__Exercise aim__: Under this line are records; the part from the line containing "You are a GUI" through the line containing "Task: Open the PDF attachment thumbnail card" should be repeated exactly. Please exclude pictures.

__Given information__:
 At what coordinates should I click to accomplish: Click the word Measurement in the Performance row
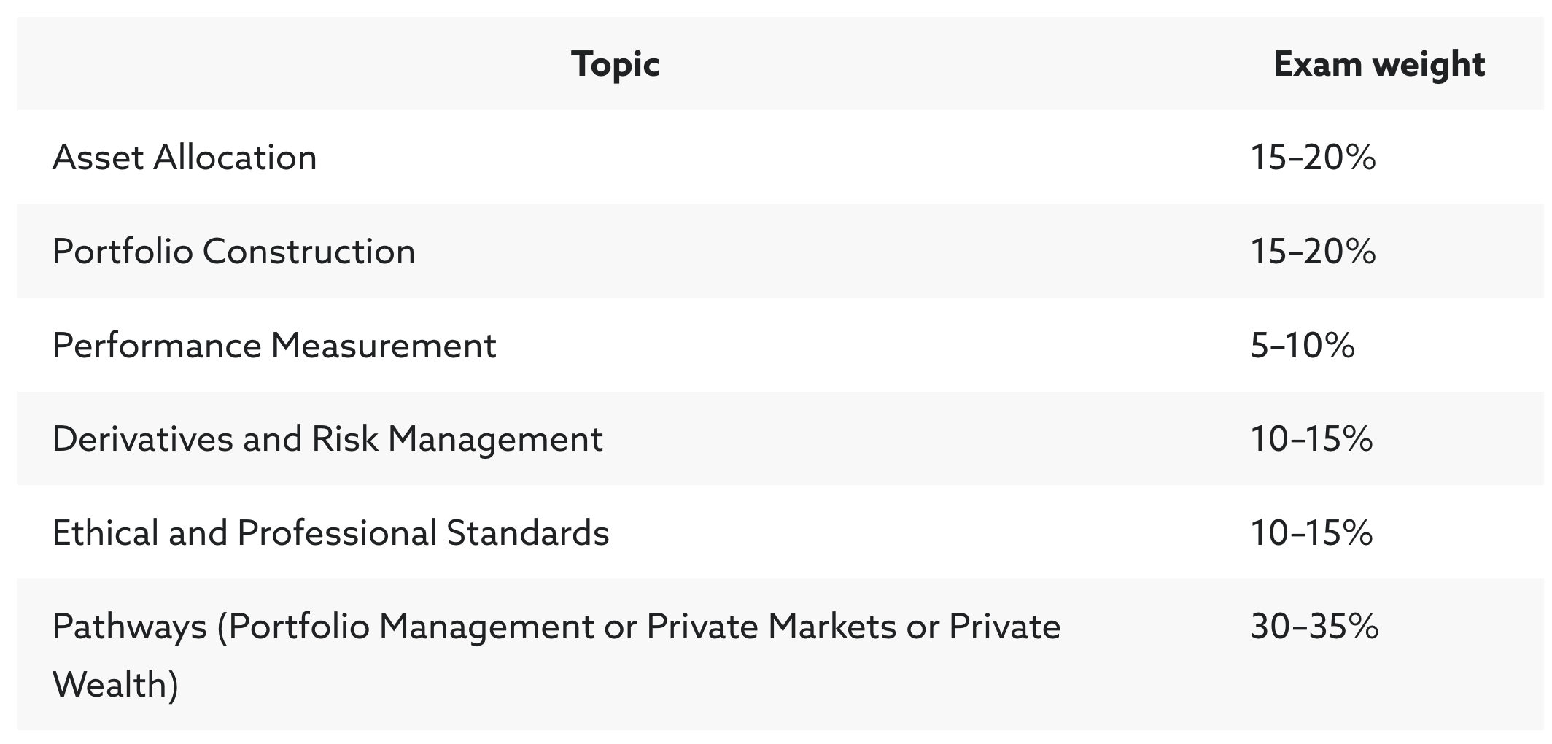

--

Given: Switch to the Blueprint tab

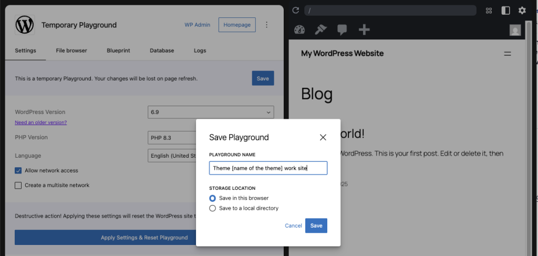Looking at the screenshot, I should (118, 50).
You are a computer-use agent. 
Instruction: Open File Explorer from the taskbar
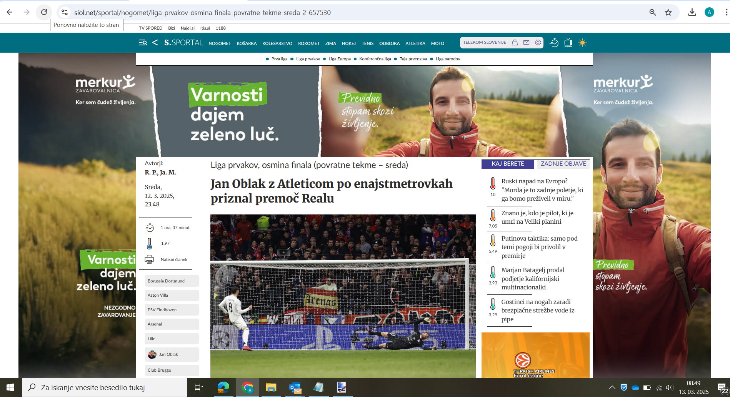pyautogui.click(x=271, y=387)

...

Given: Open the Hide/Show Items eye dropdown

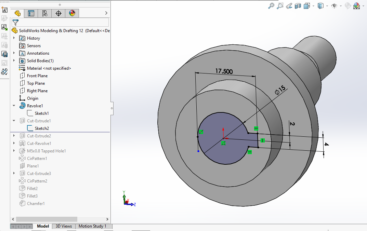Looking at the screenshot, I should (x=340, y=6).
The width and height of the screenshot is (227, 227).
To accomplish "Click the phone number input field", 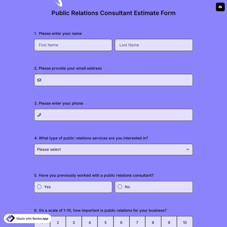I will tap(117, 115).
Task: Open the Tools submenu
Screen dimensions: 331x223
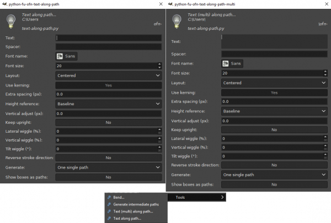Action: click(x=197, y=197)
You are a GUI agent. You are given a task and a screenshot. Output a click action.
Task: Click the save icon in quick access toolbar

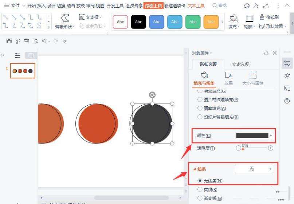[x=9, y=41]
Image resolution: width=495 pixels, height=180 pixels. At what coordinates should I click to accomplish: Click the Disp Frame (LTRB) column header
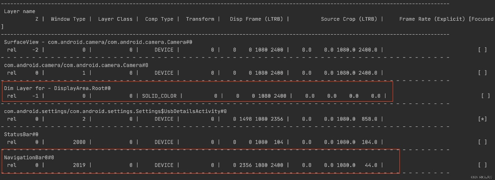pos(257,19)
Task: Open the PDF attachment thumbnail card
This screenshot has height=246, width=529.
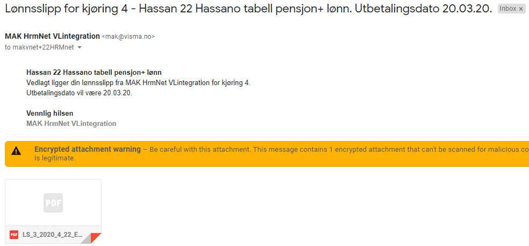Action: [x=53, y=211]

__Solution to the problem__:
You are a GUI agent. You are given a task and a screenshot. Output a click action.
Task: Click the save icon in quick access toolbar

[x=9, y=41]
Image resolution: width=495 pixels, height=180 pixels. At what coordinates should I click to accomplish: Click the Disp Frame (LTRB) column header
pos(257,19)
Task: Open the PDF attachment thumbnail card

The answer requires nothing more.